Mhairi

20/12/24 22:55

Over time, you lose track of most people you’ve ever known. If you’re lucky, you might keep up with some colleagues from previous jobs, a few from architecture school, a handful from secondary school, and perhaps one from primary school. Friendships which go back that far are scarce, and it came as a jarring blow to discover that Mhairi was no longer around.

I remember her at this time of year, when I make Christmas cards, and whenever I hear The Eurythmics on the radio. At primary school she stood out thanks to her auburn hair: but Mhairi was bright, articulate and radiated personality. That stood out more. Her childhood was split between Dundee and Aberdeen, which was something we had in common, then her parents relocated again and she went to secondary school in St Andrews, followed by Ellon Academy.

As an adult she threw herself wholeheartedly into everything she did. After university in Aberdeen she made a successful life in London, between work and supporting the London Scottish rugby club, before moving back to Scotland. She jokingly referred to herself as a “rugby meer”, and we reconnected thanks to Friends Reunited: pretty much the only time that social media has fulfilled its promise to be useful.

That link went back to childhood, to Mrs Ramsay and Japanese larch trees and Adrians, to Rotork pens and The Secret Garden and bathroom doors with keyholes. Even though it can feel strange to pick up a friendship again after a gap, discovering the adult version of a person you remember as a child, then reconciling it to impressions formed when you were also a child, is a gift which we’re given only a handful of times over the course of life.
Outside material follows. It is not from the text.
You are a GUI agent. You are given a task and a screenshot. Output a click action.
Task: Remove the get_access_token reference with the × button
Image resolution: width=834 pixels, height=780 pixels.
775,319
Similarly, memories of people we knew sometimes become conflicted due to things they did or said; but not with Mhairi. Her life ended at 44 years old, and its unfulfilled potential brings to mind the line from Philip Larkin, “There swelled/ a sense of falling, like an arrow-shower/ sent out of sight, somewhere becoming rain.” Larkin saw that the course of a life is like the flight of an arrow, fired at birth towards an unknown destination. It follows a random walk of chance: nothing is fixed, nothing is forever.

The end of the year is for remembering, as well as celebrating. Happy Christmas, Mhairi Gillanders, wherever you are now.